* [Source passage]:
☆ ☆ ☆

Taiwanese rice and turkey dish

Chiayi turkey rice (嘉義火雞肉飯) is a bowl of rice with shredded turkey layered on top, often accompanied by pickled radish. The rice is drizzled with a kind of gravy made from the turkey drippings and soy sauce. It is an iconic specialty from Chiayi City in central Taiwan.

==History==
After World War II, many US troops (mainly the US Air Force) were stationed in Taiwan. After the US military brought turkeys in, they were bred by farmers in central Taiwan. Due to the hardship after the war, it was not easy for ordinary people to eat chicken. The turkey is larger, with a lower price than chicken, and its nutritional value is also high, thus it became a good alternative. Local food stalls thought of using turkey as a snack ingredient. Traditionally, in Taiwan, the turkey breast is steamed and shredded into turkey slices, which are spread on the rice, and the sauce is poured onto it, which is called turkey shredded rice.

Chiayi turkey rice was featured on the Netflix TV series Street Food Season 1.

☆ ☆ ☆

* [Source data]:
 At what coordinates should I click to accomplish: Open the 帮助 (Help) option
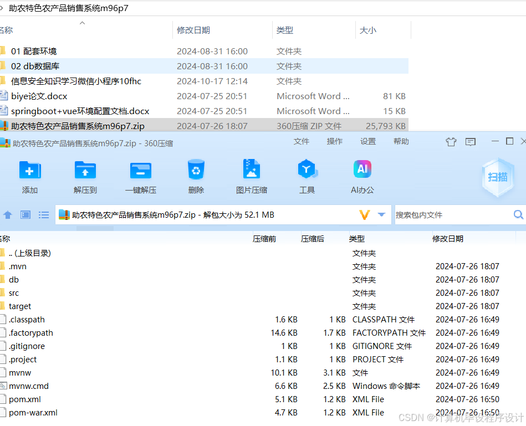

☆ ☆ ☆

* [Aim of the task]:
In the Chiayi turkey rice passage, what is the gravy on the rice made from? Rely only on the Chiayi turkey rice passage.

* [Exercise answer]:
Turkey drippings and soy sauce.